Это и была семья Либерманов.
Отец Мойши, Исаак Либерман, был отменным часовым мастером. Через несколько месяцев он уже имел обширную клиентуру, так что мог снять квартиру и съехать от Дашевских. Но дети остались друзьями, тем более что стараниями доктора Дашевского Мойшу приняли в реальное училище, где учился Пинхус, и они оказались в одном классе.
Пинхус схватывал все на лету, но Мойша был много старательнее и скоро стал первым учеником. В старших классах они оба увлеклись химией и соорудили в сарае некое подобие лаборатории. Но Пинхус скоро к этому охладел, а Мойша увлекся еще физикой и астрономией. Окончив училище, он самостоятельно вызубрил не входящую в программу латынь, поехал в Петербург и поступил в университет, одолев барьер процентной нормы.
А вот в мальчишеских проделках Мойша всегда оставался пассивен. Он стоял в стороне и следил за происходящим удивленными, чуть испуганными глазами. Если возникала ссора и Пинхус бросался на обидчика с кулаками, Мойша хватал его за рукав, старался увести и потом долго уговаривал никогда ни во что не ввязываться.

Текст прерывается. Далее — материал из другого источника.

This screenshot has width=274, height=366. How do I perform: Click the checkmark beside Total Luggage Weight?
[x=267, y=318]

— Как я могу не ввязываться? — кипятился Пинхус. — Он назвал меня жидом!
— Ну и что! — выпячивал губы Мойша. — Они всех нас так называют. Оттого, что ты с ним подерешься, что-нибудь изменится?.. Только уйдешь с расквашенным носом. Подумай сам, что мы с тобой можем сделать?

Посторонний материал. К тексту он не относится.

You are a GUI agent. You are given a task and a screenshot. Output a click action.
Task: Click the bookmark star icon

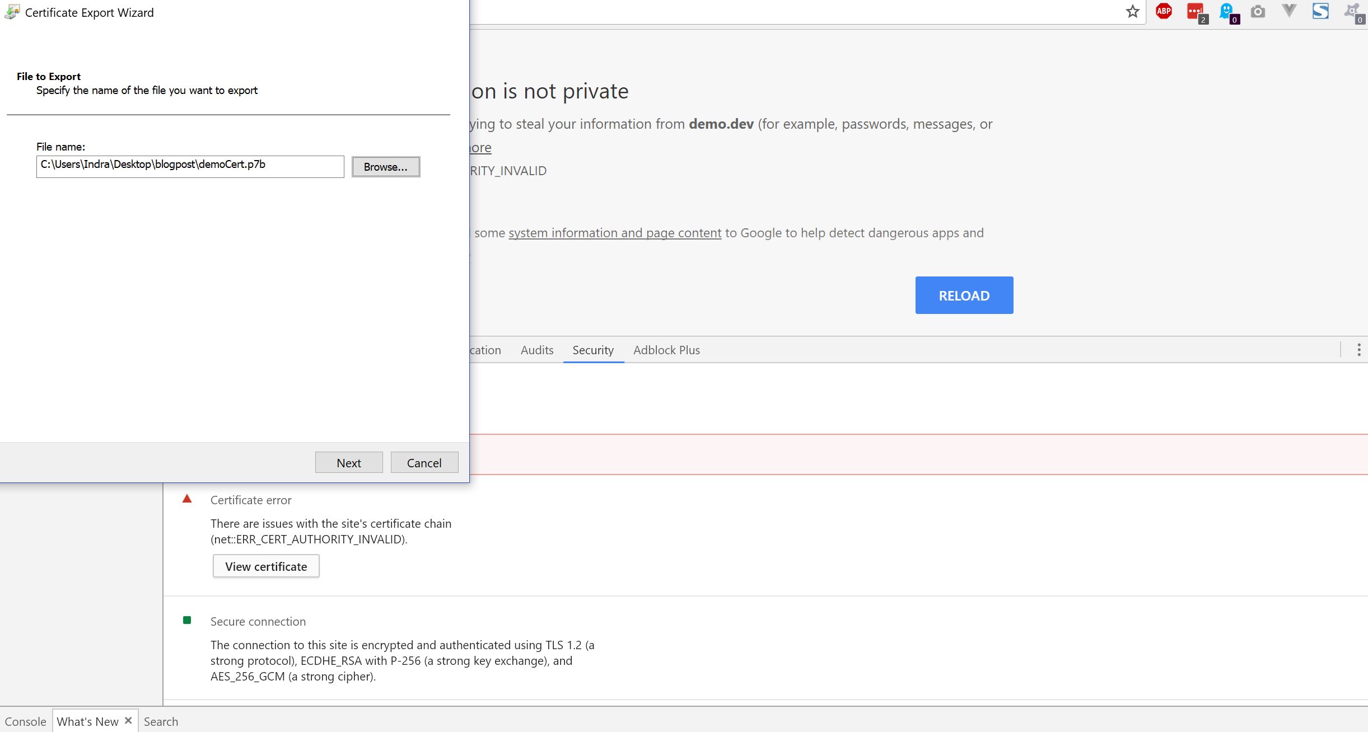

…Пинхус, собственно говоря, не хотел остановиться у Мойши вовсе не потому, что боялся впутать его в опасное дело. Если бы и выяснилось потом, что он проводил ночи у друга, не представило бы труда доказать, что Мойша ни о чем не догадывался. Но для этого надо было, чтобы он действительно не догадывался — иначе на следствии выдал бы себя с головой. То есть надо было утаивать от него истинную причину своего приезда, надо было прятать от его глаз оружие, скрывать многое другое… А ведь впереди Пинхуса ждали, если не растерзает толпа, арест, тюрьма, каторга… Каждый день мог стать для него последним, во всяком случае, последним днем свободы, и он хотел быть свободным по-настоящему, то есть свободным также от притворства. Гораздо проще и приятнее было проводить ночи в Ораниенбаумском парке, наедине со звездами и собственными мыслями, чем врать в глаза лучшему другу.